Decision: Add one focused service that owns hygiene classification, filtering, and unique-count aggregation for both the report and the overview signal.

Rationale: This feature has two real concrete consumers of the same derived truth: the canonical report and the overview signal. Duplicating issue classification in both places would drift quickly. A narrow service is the smallest justified shared seam and does not require a generic workflow-health framework.

Alternatives considered:

  • Duplicate the queries in the report page and WorkspaceOverviewBuilder. Rejected because tenant-visible scope, multi-reason counting, and stale-work anchoring would diverge under maintenance.
  • Introduce a broader workflow-health engine. Rejected because findings are the only real consumer today.

Decision 4: Keep broken-assignment truth bounded to current entitlement and existing user lifecycle

Decision: In v1, classify broken assignment from two existing truths only: the assignee no longer has current tenant entitlement, or the assignee user record is soft-deleted. Do not introduce absence, capacity, or shift scheduling models.

Rationale: The repository already enforces tenant membership as the true work boundary, and User already uses SoftDeletes. Those are real current truths. Anything broader would require new product modeling and would violate the spec's narrow scope.

Alternatives considered:

  • Add an explicit operator-availability state or calendar. Rejected because it introduces a new workflow domain and new persistence unrelated to the current slice.
  • Treat every owner-only finding as broken. Rejected because owner-only accountability is already a valid state under Spec 219 and belongs outside this hygiene slice unless assignment is actually broken.

Decision 5: Derive stale work from workflow activity, not observation freshness

Decision: Derive stale in progress from workflow activity anchors such as in_progress_at, reopened_at, and the latest existing finding workflow audit event (finding.assigned, finding.in_progress, finding.reopened) rather than from last_seen_at or generic updated_at.

Rationale: Observation pipelines update last_seen_at and may touch the record during recurring detection, which would falsely calm truly stale operator work. The stale question here is whether workflow moved, not whether the problem was re-observed by the system.

Alternatives considered:

  • Use last_seen_at. Rejected because recurring detection would reset the stale window even when no operator work happened.
  • Use updated_at. Rejected because model updates are broader than workflow activity and would make stale classification depend on incidental writes.
  • Add a new last_workflow_activity_at column. Rejected because the spec explicitly prefers derivation over new persistence.

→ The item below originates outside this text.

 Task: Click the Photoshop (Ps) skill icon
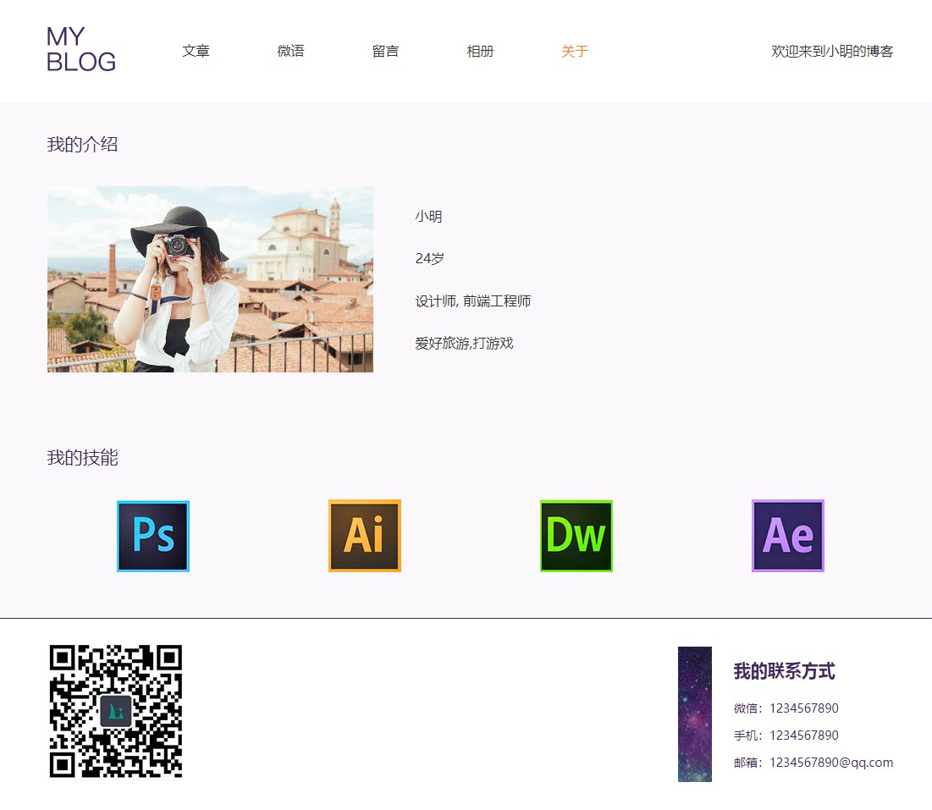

Decision 6: Keep repair on the existing finding detail surface

Decision: The hygiene report remains read-first and uses row click to drill into the existing tenant finding detail route for repair.

Rationale: The current findings workflow already has audited assignment and lifecycle actions on the detail surface. Recreating those actions on the hygiene report would create a second mutation surface and complicate action hierarchy, RBAC, and audit semantics.

Alternatives considered:

  • Add inline reassignment actions to the report. Rejected because the report would stop being a pure repair-identification surface and would duplicate the existing finding workflow UI.
  • Add a bulk repair action. Rejected because the spec explicitly keeps automation and redistribution out of scope for v1.